▸ **EXERCISE PASSAGE**
Sunday, April 14, 2013

Dallas IFF 2013 Review: SANITARIUM - Damon's Take

Directed by: Bryan Ortiz, Bryan Ramirez and Kerry Valderama
Written by: Crystal Bratton, Scott Marcano, Bryan Ortiz, and Kerry Valderama
Starring: Loud Diamond Phillips, John Glover, Robert Englund, David Mazouz, and Michael McDowell.
Synopsis: Three "horror" stories about patients in a mental hospital and how they ended up there. 

Oh sweet gods of movies, why have thou forsaken us? We ask not much in return for our devotion to your words and parables told through prophets all over the planet, but in times like these, it really feels as if you guys have left us out in the cold. Maybe we are supposed to find these trying times as some sort of palette clenser. If everything we see is great, how will we truly appreciate something that’s good. That has to be it. Right?

▸ **EXTRACTED INFORMATION**

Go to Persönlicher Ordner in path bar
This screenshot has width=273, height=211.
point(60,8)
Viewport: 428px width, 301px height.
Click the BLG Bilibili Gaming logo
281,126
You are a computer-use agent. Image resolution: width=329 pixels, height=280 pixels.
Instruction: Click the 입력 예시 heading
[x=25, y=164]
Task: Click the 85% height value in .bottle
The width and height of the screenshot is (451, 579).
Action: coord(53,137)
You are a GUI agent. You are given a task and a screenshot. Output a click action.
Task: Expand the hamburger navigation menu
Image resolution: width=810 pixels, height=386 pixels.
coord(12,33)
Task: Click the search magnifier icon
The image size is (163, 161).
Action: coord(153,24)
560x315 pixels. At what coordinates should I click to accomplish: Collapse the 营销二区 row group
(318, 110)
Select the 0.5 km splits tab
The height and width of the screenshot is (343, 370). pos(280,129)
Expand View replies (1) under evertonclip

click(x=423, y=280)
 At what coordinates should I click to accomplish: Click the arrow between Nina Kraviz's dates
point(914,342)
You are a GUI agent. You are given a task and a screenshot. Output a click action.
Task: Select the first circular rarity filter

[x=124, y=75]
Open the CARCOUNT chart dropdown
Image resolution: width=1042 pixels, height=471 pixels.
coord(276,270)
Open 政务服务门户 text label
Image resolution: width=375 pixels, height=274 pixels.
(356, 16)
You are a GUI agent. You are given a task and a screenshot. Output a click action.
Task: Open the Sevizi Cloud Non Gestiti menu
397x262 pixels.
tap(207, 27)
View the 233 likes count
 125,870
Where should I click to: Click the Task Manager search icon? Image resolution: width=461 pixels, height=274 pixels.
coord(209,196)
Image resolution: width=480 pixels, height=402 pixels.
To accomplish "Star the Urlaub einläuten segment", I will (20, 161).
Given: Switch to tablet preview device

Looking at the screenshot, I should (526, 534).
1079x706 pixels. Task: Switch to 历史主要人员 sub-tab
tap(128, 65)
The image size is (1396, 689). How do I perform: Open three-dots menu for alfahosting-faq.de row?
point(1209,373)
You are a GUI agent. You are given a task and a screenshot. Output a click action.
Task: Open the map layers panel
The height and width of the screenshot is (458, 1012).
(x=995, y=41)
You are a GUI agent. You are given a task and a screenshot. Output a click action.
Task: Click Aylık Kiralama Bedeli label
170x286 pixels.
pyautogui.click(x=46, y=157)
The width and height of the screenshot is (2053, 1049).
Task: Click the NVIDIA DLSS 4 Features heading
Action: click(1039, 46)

▸ **PROBLEM STATEMENT**
Carry on the Sanitarium review from its last sentence, in the same voice. The items come from a different source than the film review.

▸ **WRITTEN RESPONSE**
On April 12th, 2013, was one of DIFF’s Midnight Specials, a section of their programming every year that most look forward to and that is, usually, a letdown. They have had some great stuff in the past, like THE LAST CIRCUS, but most of it is more miss rather than hit. It really shouldn’t be too hard to come up with four or five films to show the wilder side of cinema, but somehow they prove it is every year. Maybe they just need some new blood picking genre films... hint, hint. Anyway, last night’s staggering disappointment concerned a horror anthology film called SANITARIUM. A film that played a week earlier, yet no one warned me in advance. Tsk, tsk.

All of our tales are told about three separate patients in a mental hospital. Malcom McDowell cashed in a paycheck as our narrator and host through the attempted tales of suspense and horror. The first story concerns an artist named Gustav (John Glover) who has been going crazy over his new exhibition involving small, creepy dolls he sculpts and with whom he talks. His business partners are out to make some money but his creations are more than that to him and insanity soon takes over. Then we are taken back to a patient who has been there for years in a catatonic state after someone, or something, traumatized him in a situation involving his abusive widower father and visions of a beastly man in a hoodie. Last, but possibly least, is a professor turned psycho Mayan apocalypse nutjob (Lou Diamond Phillips) in his underground bunker alone. The world may or may not have ended above ground, but he wouldn’t know. And his mind is slipping more and more each day. 

I don’t even know where the hell to begin with this wreck of a film.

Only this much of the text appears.